Gomez was arrested on 20 August 2019 outside of the Centro Comercial in Palmar Norte shopping center in the Puntarenas province of Costa Rica. She was five months pregnant at the time of her arrest. The arrest came after a tipster called the Fuerza Publica when they spotted her shopping for maternity clothes. The officers asked everyone to produce their cedulas (identification cards), which Gomez said she had left at home and was then detained. She was 24 years old at the time of her arrest.

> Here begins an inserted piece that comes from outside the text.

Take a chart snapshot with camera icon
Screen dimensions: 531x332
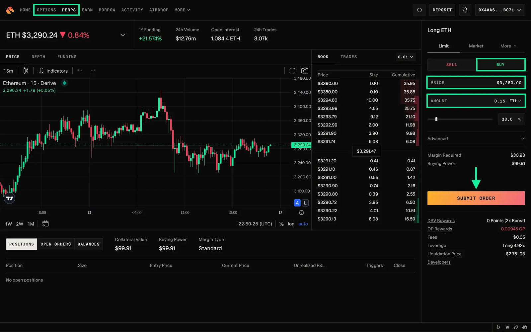click(305, 71)
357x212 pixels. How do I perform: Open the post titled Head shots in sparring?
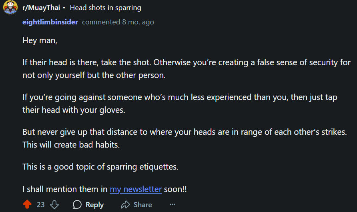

She gave birth to her second daughter in a private hospital outside the prison. Gomez continued to care for the infant while incarcerated.

== Trial & Sentencing ==
The trial was set to start on 13 July 2021, but was immediately derailed when a melee broke out amongst 36 defendants. The brawl was started when a gang member, who was said to have been the one who turned over El Gringo to the rival gang, entered the court room. The brawl, which was all captured on video, caused the trial to be postponed by one day.

On 14 July 2021, Gomez and 12 other members of her gang pleaded "guilty" to drug trafficking charges in exchange for an expedited trial and the possibility of lighter sentencing. During the trials of Gomez and her alleged accomplices, the judge heard over 5,800 phone calls made by the criminal group including some featuring Gomez's voice ordering out crimes.

The trial took a brief recess in early January 2022, when judges Hannia Soto Arroyo, Raúl Madrigal Lizano and Cristian Espinoza Pizarro authorized a birthday celebration for Gomez. A dozen defendants charged with drug trafficking were allowed to sing happy birthday to Gomez and eat cake on 5 January.

On November 4, 2022, Gomez was sentenced to 19 years in prison by the Criminal Court of the capital San José, along with 23 other cartel members. After the sentence was read, members of Gomez's gang yelled insults and death threats at the judge, including threats to defecate on his mother. Gomez's counsel maintains her innocence and has said she is planning to appeal the case.

The trial of the El Gringo gang was the longest ever in Costa Rica judicial history, lasting nearly two years.